With our study design, it is not possible to explain the mechanism underlying the relationship between urinary BPA levels and ICPP. Kisspeptins play a crucial role in the timing of puberty and there are some reports that BPA altered the hypothalamic expression of Kiss1/kisspeptin in rats and mice (31). However, BPA may also induce ICPP by a different mechanism other than kisspeptin signaling (8). Patisaul et al (32) investigated BPA exposure in ovariectomized adult female rats and found no impairment in the signaling from kisspeptin neurons (from anteroventral periventricular (AVPV) to GnRH neurons). Moreover, studies performed on female rats showed that following developmental exposure to BPA, puberty was advanced; however, neither post-pubertal GnRH activation was impaired, nor AVPV or arcuate kisspeptin fiber density was changed (10,31). Recently, Kwon et al (33) examined serum kisspeptin and BPA levels of girls with CPP (n=31) and prepubertal age-matched healthy controls (n=30). Serum kisspeptin levels were significantly higher in the CPP group compared with the control group; however, BPA levels had no influence on kisspeptin levels. The researchers concluded that BPA may induce CPP by a different mechanism other than affecting kisspeptin signaling.

In a study evaluating the effect of BPA on estrogen receptor (ER) expression during the peripubertal period in the hypothalamus of male and female rats, the researchers determined that in females, BPA exposure increased the immunoreactivity of ER in the ventromedial hypothalamus, while in males, no increase was observed in the ER immunoreactivity in any of these regions (34). It might be postulated that disrupted signaling through ERs might be a mechanism by which BPA exerts neuroendocrine effects (8). BPA may also modulate LH and FSH levels (35). In male rats, postnatal exposure to high levels of BPA led to an elevation in serum FSH levels during the peripubertal period and to a decrease in both serum E2 and testosterone levels (36,37). In the current study, we did not observe any correlation of urinary BPA levels with serum LH, FSH and E2 levels which were measured at the first visit of the subjects. However, as we did not measure the sex hormone levels of the control group, making a comparison between the two study groups was not possible.

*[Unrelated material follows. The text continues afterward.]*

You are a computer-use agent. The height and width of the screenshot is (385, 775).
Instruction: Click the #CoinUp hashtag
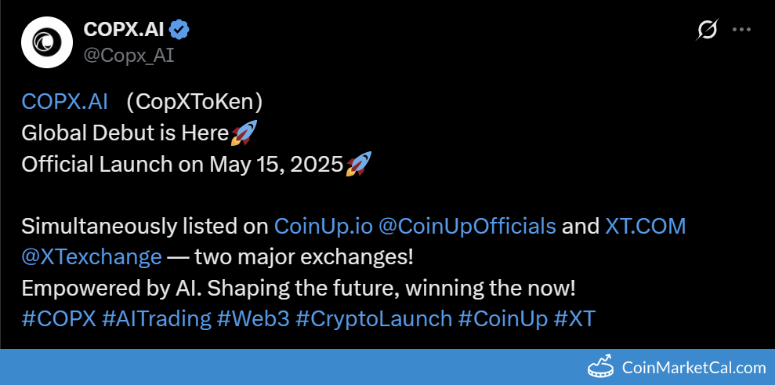coord(503,318)
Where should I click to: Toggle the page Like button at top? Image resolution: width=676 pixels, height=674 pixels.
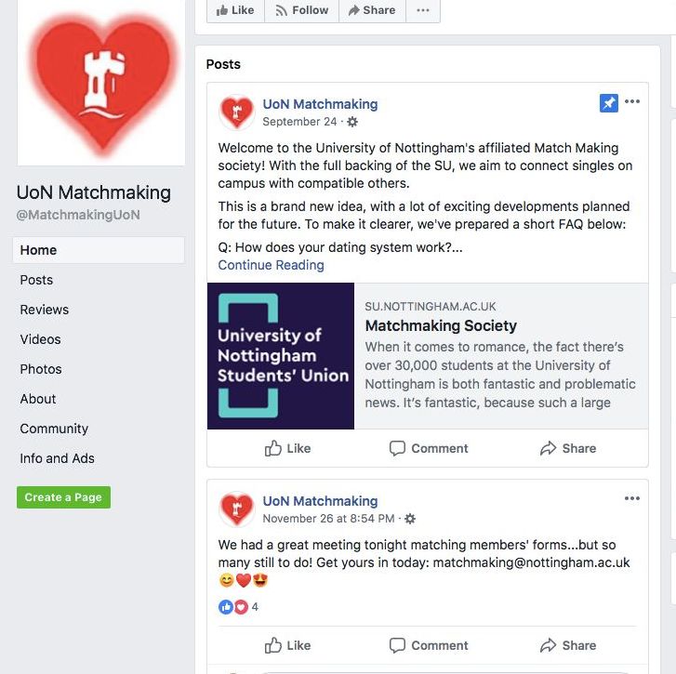click(235, 10)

There are many reports about the decline in age of onset of puberty, particularly among girls, all around the world, including Turkey (38). Although our study has some limitations due to the smallness of the sample size, this is the first study determining the relationship between urinary BPA levels and ICPP in non-obese Turkish girls.

In conclusion, we can postulate that estrogen-like EDCs like BPA might be one of the underlying risk factors for early pubertal development. Being a common problem, this subject requires additional studies in larger case series to confirm our results and explain the cause-effect relationship.


This study was funded by Akdeniz University Scientific Research Unit grant 2010.04.0103.26.